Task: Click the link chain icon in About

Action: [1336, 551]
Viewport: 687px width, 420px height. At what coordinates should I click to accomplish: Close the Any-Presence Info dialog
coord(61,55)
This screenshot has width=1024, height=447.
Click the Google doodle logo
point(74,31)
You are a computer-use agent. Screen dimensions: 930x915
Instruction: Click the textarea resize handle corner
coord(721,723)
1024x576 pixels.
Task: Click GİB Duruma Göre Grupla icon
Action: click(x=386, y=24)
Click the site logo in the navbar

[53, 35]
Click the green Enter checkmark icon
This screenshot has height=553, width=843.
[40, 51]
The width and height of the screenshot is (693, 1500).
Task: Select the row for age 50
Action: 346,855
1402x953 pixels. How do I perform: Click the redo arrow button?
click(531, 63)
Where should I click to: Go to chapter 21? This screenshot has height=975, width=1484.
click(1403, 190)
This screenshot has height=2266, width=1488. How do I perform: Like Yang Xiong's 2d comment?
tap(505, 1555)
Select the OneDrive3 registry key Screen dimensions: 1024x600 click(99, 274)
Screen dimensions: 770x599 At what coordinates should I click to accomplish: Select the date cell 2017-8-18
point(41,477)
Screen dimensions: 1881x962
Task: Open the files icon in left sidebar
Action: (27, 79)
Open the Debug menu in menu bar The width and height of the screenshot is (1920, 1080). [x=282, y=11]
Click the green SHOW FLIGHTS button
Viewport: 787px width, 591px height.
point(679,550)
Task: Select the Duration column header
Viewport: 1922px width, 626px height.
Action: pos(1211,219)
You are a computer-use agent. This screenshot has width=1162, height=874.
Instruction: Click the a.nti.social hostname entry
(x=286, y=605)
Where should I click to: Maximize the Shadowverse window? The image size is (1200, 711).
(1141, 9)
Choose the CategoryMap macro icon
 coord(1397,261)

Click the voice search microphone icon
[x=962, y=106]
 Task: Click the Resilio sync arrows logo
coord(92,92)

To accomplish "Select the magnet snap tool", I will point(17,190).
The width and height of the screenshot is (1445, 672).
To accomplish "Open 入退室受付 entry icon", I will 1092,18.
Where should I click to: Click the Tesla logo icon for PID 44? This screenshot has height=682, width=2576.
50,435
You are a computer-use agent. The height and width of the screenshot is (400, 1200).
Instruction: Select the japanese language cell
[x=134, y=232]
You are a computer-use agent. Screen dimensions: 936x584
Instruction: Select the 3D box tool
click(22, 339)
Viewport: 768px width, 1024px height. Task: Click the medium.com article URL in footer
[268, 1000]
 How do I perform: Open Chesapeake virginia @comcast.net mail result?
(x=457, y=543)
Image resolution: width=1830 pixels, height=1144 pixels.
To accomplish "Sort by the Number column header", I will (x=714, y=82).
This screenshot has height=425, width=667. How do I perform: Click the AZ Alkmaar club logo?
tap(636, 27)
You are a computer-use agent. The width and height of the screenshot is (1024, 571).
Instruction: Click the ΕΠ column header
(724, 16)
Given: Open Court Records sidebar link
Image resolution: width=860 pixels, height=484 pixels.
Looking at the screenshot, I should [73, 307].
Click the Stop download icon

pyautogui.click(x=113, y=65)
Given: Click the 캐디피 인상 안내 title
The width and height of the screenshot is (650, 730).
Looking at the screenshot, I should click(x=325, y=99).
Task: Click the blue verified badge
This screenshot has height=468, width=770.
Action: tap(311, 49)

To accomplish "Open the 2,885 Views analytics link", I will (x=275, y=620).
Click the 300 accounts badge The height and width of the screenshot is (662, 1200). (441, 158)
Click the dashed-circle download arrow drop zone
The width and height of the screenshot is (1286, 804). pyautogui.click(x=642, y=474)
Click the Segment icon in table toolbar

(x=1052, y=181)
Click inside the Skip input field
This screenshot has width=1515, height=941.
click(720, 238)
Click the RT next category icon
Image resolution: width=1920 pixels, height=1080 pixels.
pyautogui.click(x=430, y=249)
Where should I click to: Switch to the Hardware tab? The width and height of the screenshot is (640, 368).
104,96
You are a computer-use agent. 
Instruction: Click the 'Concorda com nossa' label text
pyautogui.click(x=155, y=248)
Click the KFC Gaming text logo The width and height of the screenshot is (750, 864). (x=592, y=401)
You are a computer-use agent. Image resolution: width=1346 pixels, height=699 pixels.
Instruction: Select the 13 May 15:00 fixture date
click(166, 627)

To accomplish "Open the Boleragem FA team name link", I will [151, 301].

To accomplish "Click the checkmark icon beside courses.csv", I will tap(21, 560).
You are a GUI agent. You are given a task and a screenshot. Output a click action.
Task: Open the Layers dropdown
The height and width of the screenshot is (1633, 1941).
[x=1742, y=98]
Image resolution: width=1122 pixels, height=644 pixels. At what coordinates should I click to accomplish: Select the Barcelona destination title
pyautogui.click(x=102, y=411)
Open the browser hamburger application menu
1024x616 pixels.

****************

### What to do
Should a line in the material contain "agent", copy it.

### Exercise answer
You are a computer-use agent. Screen dimensions: 930x915
You are a computer-use agent. This screenshot has width=1162, height=874.
You are a computer-use agent. The height and width of the screenshot is (400, 1200).
You are a computer-use agent. Screen dimensions: 936x584
You are a computer-use agent. The width and height of the screenshot is (1024, 571).
You are a computer-use agent. 
You are a computer-use agent. Image resolution: width=1346 pixels, height=699 pixels.
You are a GUI agent. You are given a task and a screenshot. Output a click action.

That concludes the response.